The law governing offers of shares and other securities to the
public is to be brought into line with EU law, under proposed
changes published by the Council of Ministers on 29 August
2012.
The draft increases protection for investors and minority
shareholders, and simplifies various administrative formalities
related to tender offerings. It also aims to improve the integrity,
efficiency and orderly functioning of financial markets by
implementing EU Regulations on short selling and certain aspects of
credit default swaps.
Publicity and notification regime
The draft proposes to remove the requirement to publish a
prospectus for offers of securities addressed to:
- fewer than 150 (natural or legal) persons across Bulgaria and the rest of the EU, other than qualified investors, or
- investors who acquire securities for a total consideration of
at least €100,000 per investor, etc.
It would also remove the obligation to announce tender offers in
the State Gazette.
It proposes a common format for summaries in prospectuses in order
to facilitate comparison for similar securities.

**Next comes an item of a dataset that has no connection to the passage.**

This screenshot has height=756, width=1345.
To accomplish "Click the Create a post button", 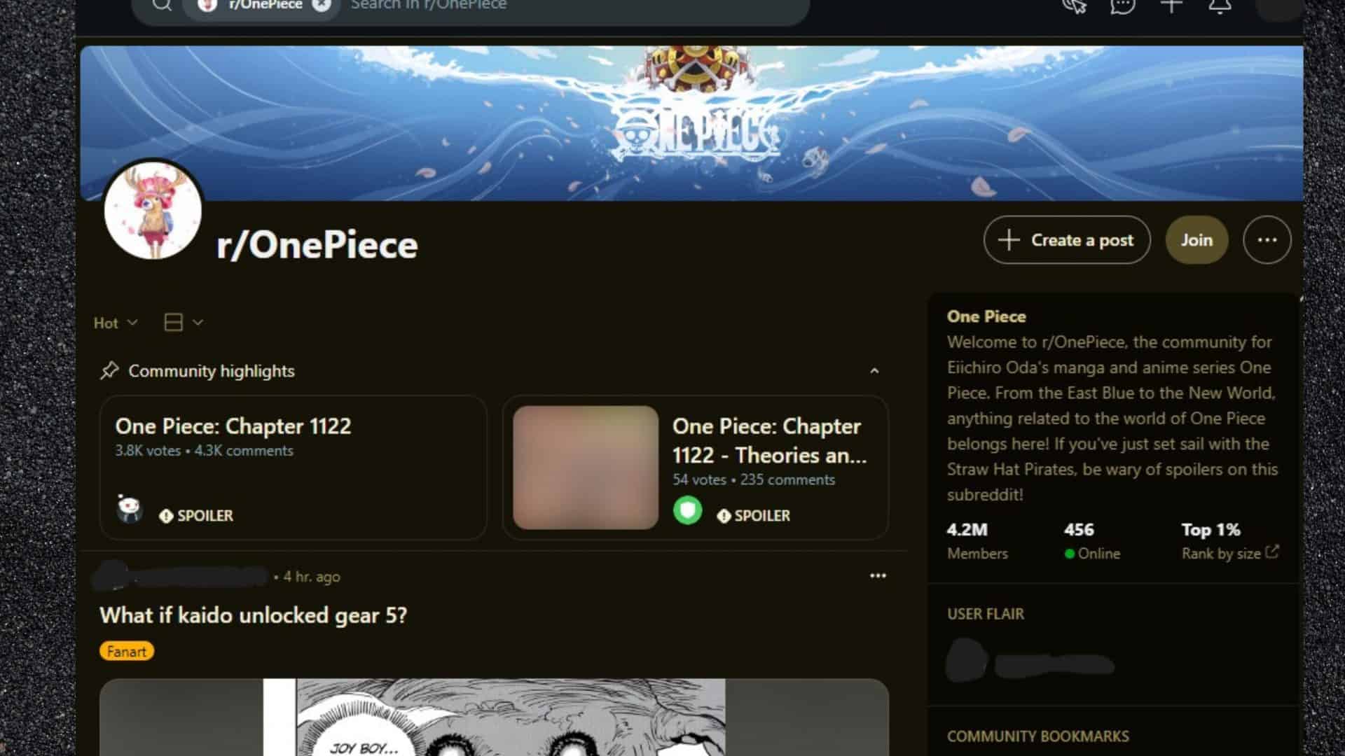I will (1067, 240).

The draft would require the final terms of any offer to be made
available to investors by no later than the beginning of the public
offering or the admission to trading.
Bonds
The draft would also extend regulation to bonds admitted to
trading without a public offering.
It also proposes that bondholders' trustees are elected by
bondholders in general meeting, to stop unilateral appointments
from being made.
The draft clarifies that voting rights would only be exercisable
by those who are registered as bondholders with the Central
Depositary at least five days before the date of the general
meeting.
Listed companies
The draft would require all listings to be registered by the
company within 7 days of it having taken place.
It would also permit the delisting, by unanimous decision of
shareholders, of any public company other than one listed as a
result of a spin-off.
Tender offering
To protect minority shareholders, the draft would require a
mandatory takeover offer whenever a person (directly or indirectly)
acquires more than one third of the voting rights in a company, as
long as no person already (directly or indirectly) controls more
than 50% of the voting rights of that company.
The draft would also make the members of a listed company's
governing body responsible for controlling its subsidiaries'
actions in relation to certain specific transactions.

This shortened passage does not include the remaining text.